→ Extract to read:
Catalina Talero, while conducting research in Bogotá, Colombia, was kidnapped and robbed. You can read her own tale of her abduction and her amazing clear-headedness at dealing with and ultimately extricating herself from the situation at her blog.
This tale surfaced in our search because Catalina mentions HyperRESEARCH in her blog, as one of the items she was saving her money for. Well, she eventually got HyperRESEARCH and continued her research and has moved on to many amazing successes.
We got in touch with her to ask her a few questions about her work before and after her experience.
Q: Before your money was stolen, you’d been evaluating qualitative analysis software. What research were you doing?
I conducted research on the impact that public-private partnerships have on civic education programs in Bogotá, Colombia. Much of that information is uncharted territory in countries that have been shaped by protracted and violent civil conflict for generations, countries like Colombia. That's the main reason I required qualitative research software.
Uncharted research territory requires both qualitative and quantitative evaluation. Qualitatative tools like HyperRESEARCH are infinitely applicable in their utility. In my experience, HyperRESEARCH is easy to learn, but to become an effective user you must practice, practice, practice.
Q: What about HyperRESEARCH had you interested before you were robbed?
Before I was robbed, the main interest I had in HyperRESEARCH was its power to map words and associations to the point of establishing scientifically viable hypotheses. My research has to do with public-private partnerships and civic education.
In Colombia, many people have very good reasons for avoiding public disclosure of the extent of their financial resources and the depth of their fiscal contributions to civic education programs. Quantitative research is therefore limited, because accurate numbers aren't that easy to come by and for very understandable reasons. I'm not saying financial nondisclosure in Colombia is good practice. I'm saying it's understandable.
Here, in the United States, we can go online and learn a great deal about public as well as private funding for civic education programs. That's a sign of a strong democracy. But in countries torn apart by civil war, those numbers are much harder to come by.
HyperRESEARCH is a tool that allows the user to chart relationships between words, entities, names, numbers, and even images. If you lived in a country where fiscal sponsorship of civic education was happening all the time – right under your nose - but was often not publicly disclosed for reasons associated with security… you'd use qualitative tools like HyperRESEARCH too!
Public-private partnerships help civic education programs to grow. And HyperRESEARCH helps build bridges where quantitative info can remain undisclosed for reasons of conflict.
Q: After you got HyperRESEARCH how did it help with your research?
Often, in research, we think we know the meaning of information as it appears to us. But perception and scientific accuracy are two very different things. HyperRESEARCH helps distinguish one from the other. Quantitative research is crucial to the field of education, there can be no question of that truism. But in the struggle to separate fact from fiction in research, HyperRESEARCH is building bridges and leading the way for researchers everywhere.

→ Data excerpts:
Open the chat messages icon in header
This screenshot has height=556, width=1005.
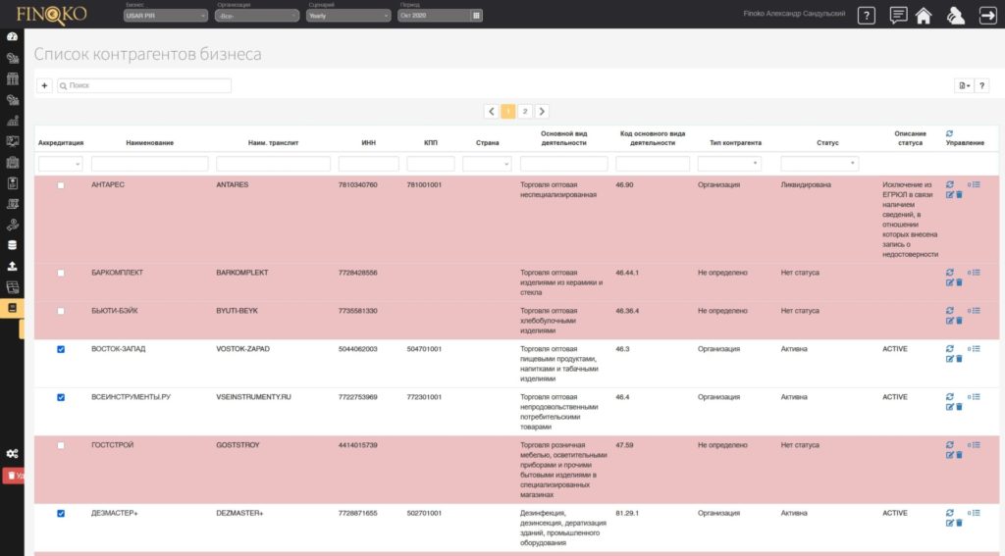coord(897,15)
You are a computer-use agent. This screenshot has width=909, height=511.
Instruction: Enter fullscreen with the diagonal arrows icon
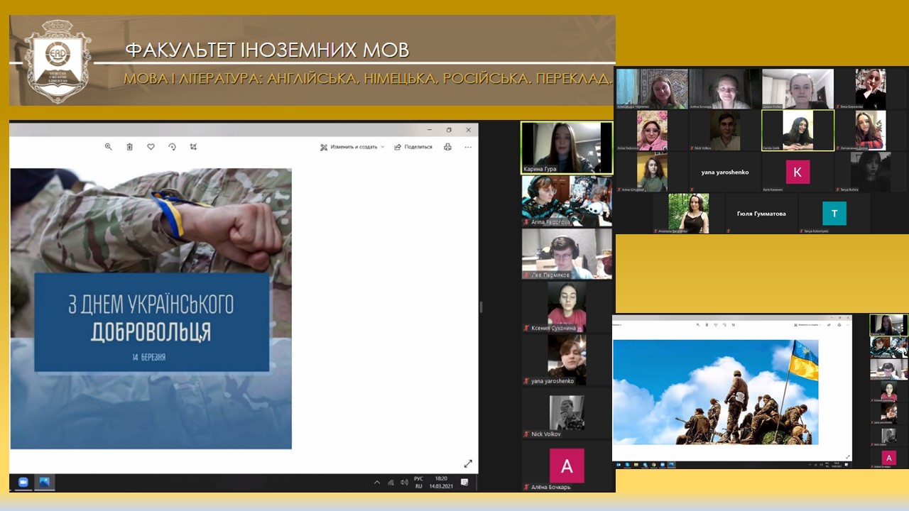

→ Instructions:
1. Answer these about the HyperRESEARCH interview:
(a) In what city was Catalina Talero doing research when she was kidnapped and robbed?
(b) What does she say a user must do to become effective with HyperRESEARCH?
(c) What can people in the United States go online and learn a great deal about?
2. Reproduce the part of the HyperRESEARCH interview starting with "I conducted research" and going on through "you were robbed?".
Draw only on the HyperRESEARCH interview.

→ Worked solutions:
1.
(a) Bogotá, Colombia.
(b) Practice, practice, practice.
(c) Public as well as private funding for civic education programs.

2.
I conducted research on the impact that public-private partnerships have on civic education programs in Bogotá, Colombia. Much of that information is uncharted territory in countries that have been shaped by protracted and violent civil conflict for generations, countries like Colombia. That's the main reason I required qualitative research software.
Uncharted research territory requires both qualitative and quantitative evaluation. Qualitatative tools like HyperRESEARCH are infinitely applicable in their utility. In my experience, HyperRESEARCH is easy to learn, but to become an effective user you must practice, practice, practice.
Q: What about HyperRESEARCH had you interested before you were robbed?